Until now, the matter of how NXIVM sustained its operational costs has been left a bit nebulous. Enter, then, the Bronfman sisters, heiresses to the Seagram’s fortune, who had hundreds of millions of dollars of investment capital lying around but bought into Keith’s pseudo-scientific windbaggery apparently free of charge. That’s a bad combination since the sisters had bought into the company wholesale, ideologically speaking, and actually had the dough to keep it afloat, as well as bankroll lawsuits and introduce Keith to influential string-pullers. And thus, the Dalai Lama.

The bit in which Keith and NXIVM’s higher-ups meet with the Dalai Lama in “Class 1 Data” is extraordinarily bizarre. It features Keith essentially begging, but also His Holiness making an inexplicable U-turn in light of that and coming around to Keith’s point of view regarding the many lawsuits against him. It’s the most decidedly human I’ve ever seen such a renowned spiritual figure look; it’s almost as if, about halfway through the conversation, someone told him the camera had been turned off and he could say what he really thought.

I suppose what I find difficult to come to terms with in The Vow is the idea that anyone would believe a word that comes out of Keith’s mouth, never mind hundreds of full-time NXVIM members who all apparently revered him as a kind of secular deity. He’s so obviously a deranged narcissist that someone like the Dalai Lama should be laughing him out of the room or refusing to meet with him in the first place rather than jokingly suggesting that he looks honest – he looks like a Pound Shop Jesus, for one thing, but NXIVM’s very public history of aggressive litigation to stave off media attention and dissuade members from defection should be a major red flag to anyone, let alone HIS HOLINESS THE DALAI LAMA.

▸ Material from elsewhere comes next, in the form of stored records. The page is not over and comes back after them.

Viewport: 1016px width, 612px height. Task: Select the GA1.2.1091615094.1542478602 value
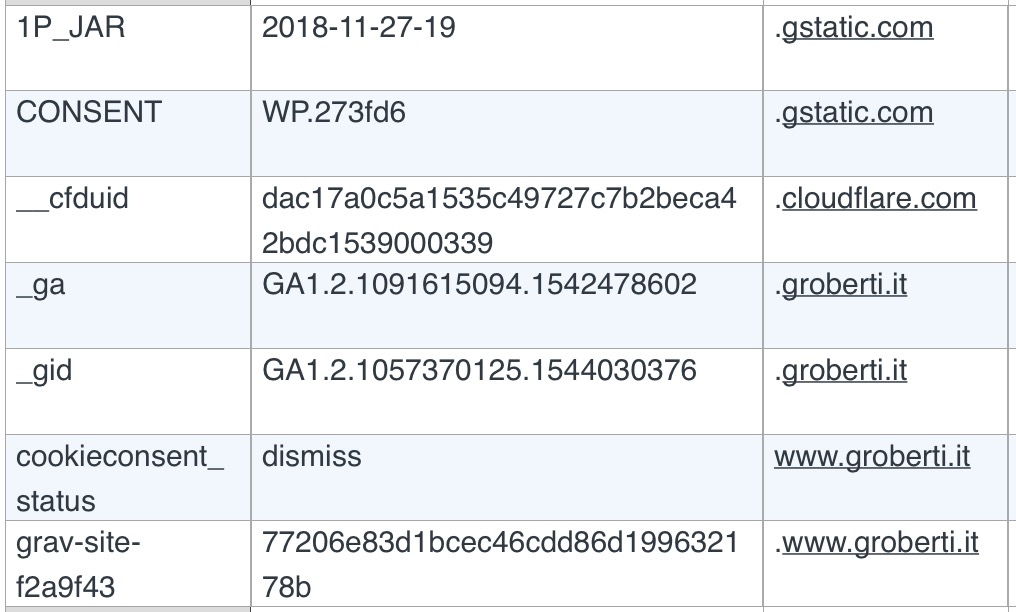[479, 285]
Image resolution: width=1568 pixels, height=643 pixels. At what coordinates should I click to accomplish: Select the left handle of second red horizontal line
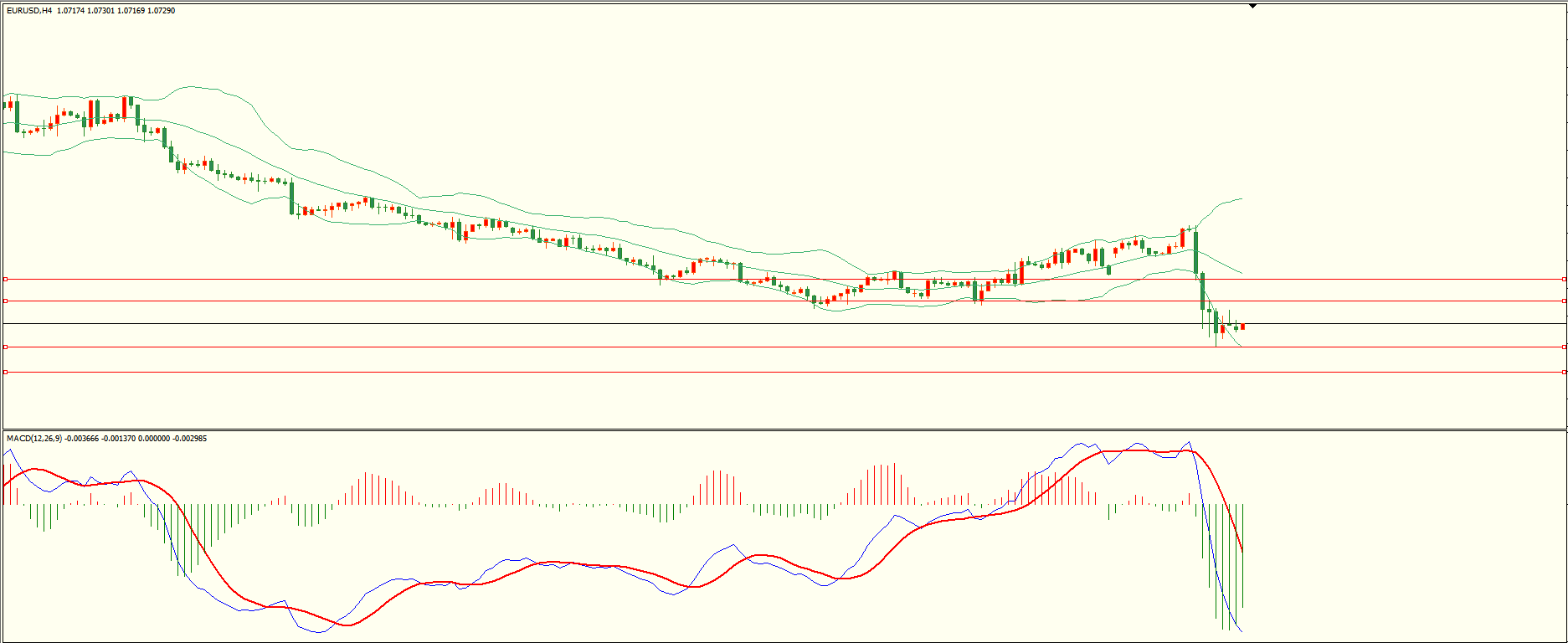tap(5, 301)
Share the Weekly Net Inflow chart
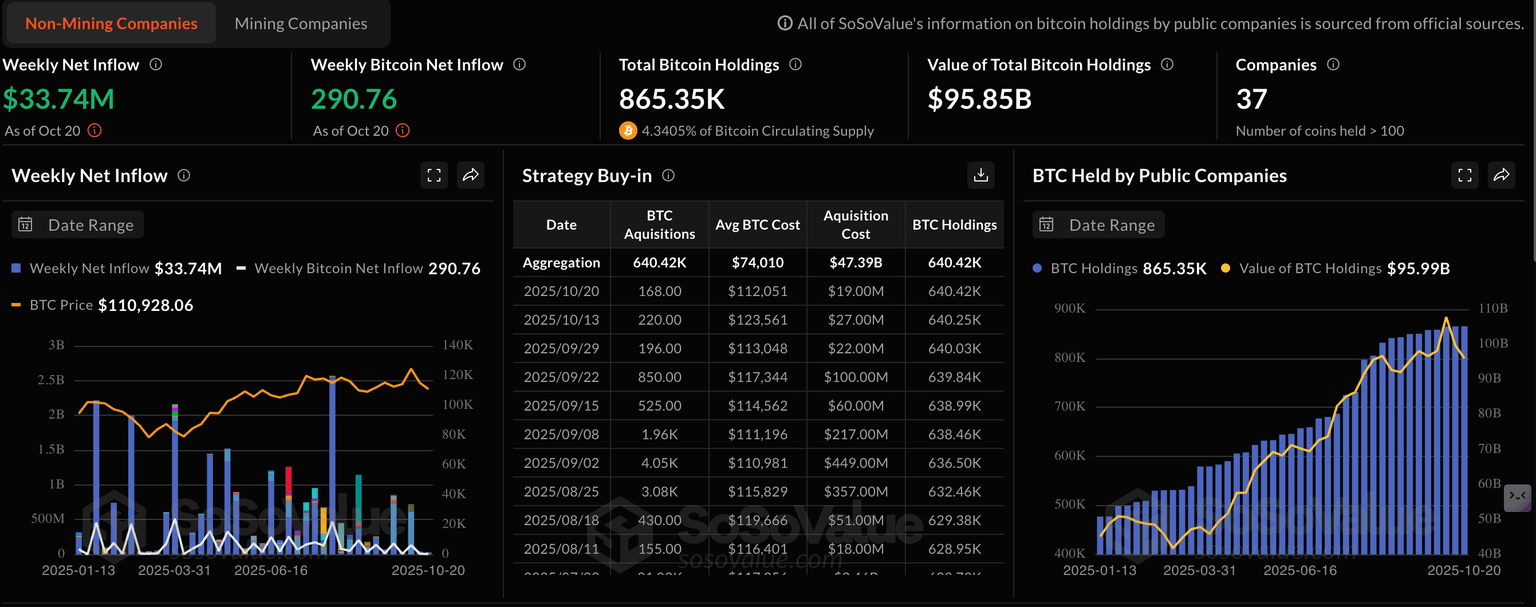Viewport: 1536px width, 607px height. (x=470, y=175)
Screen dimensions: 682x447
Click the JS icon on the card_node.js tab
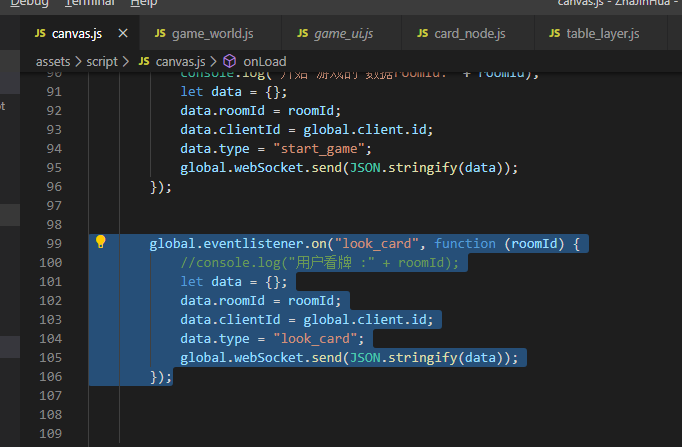pos(422,33)
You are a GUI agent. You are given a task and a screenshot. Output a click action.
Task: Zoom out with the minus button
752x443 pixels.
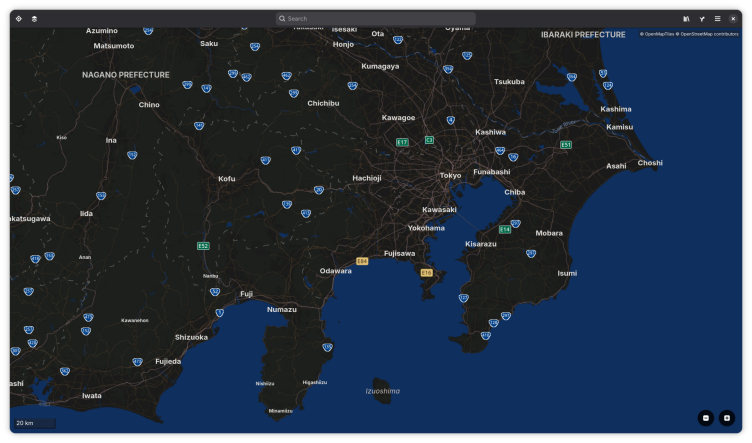(706, 418)
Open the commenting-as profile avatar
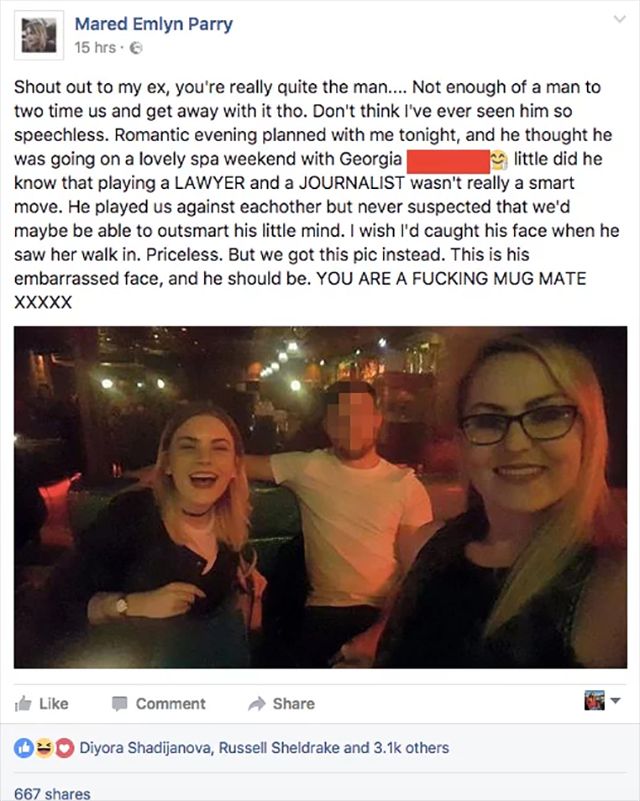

Another unintentionally hilarious aspect of The Vow episode 5 is how it begins to morph into a kind of wacky spy drama without warning. It turns out Mark Vicente, the highest-ranking man to ever leave NXIVM, is the literal son of a spy, which begs all kind of questions that “Class 1 Data” never really answers, but works to justify his sudden and hysterically blasé deployment of tradecraft and espionage logic when he starts to think that NXIVM members are snooping around everywhere (one imagines them sat on a bench, reading a newspaper with eye holes cut in it.) Keefe is weirdly like this as well, using burner phones to stay off the grid while giving the other defectors crucial advice on building a case and working a victim angle to really hit NXIVM where it hurts – their reputation.

What’s remarkably frustrating in this hour is the sheer difficulty of establishing a credible case against NXIVM, despite the sheer wealth of evidence that proves their dodgy practices and obviously suspicious loopholes and protections. Obviously, The Vow has been designed for weekly consumption on HBO, so it has also been designed to keep an audience coming back each week by steadily drip-feeding damning revelations at key points – that overall picture of deep corruption, manipulation, and exploitation is clearer to us that it would have been to Barry Meier, the New York Times reporter who isn’t convinced that there’s a story here. But it’s nonetheless shocking just how few legal protections the defectors have, and just how many hoops they need to jump through in order to seem credible in their accusations. We didn’t exactly need another example of how wealth and influence inures one against justice, but “Class 1 Data” provides it all the same.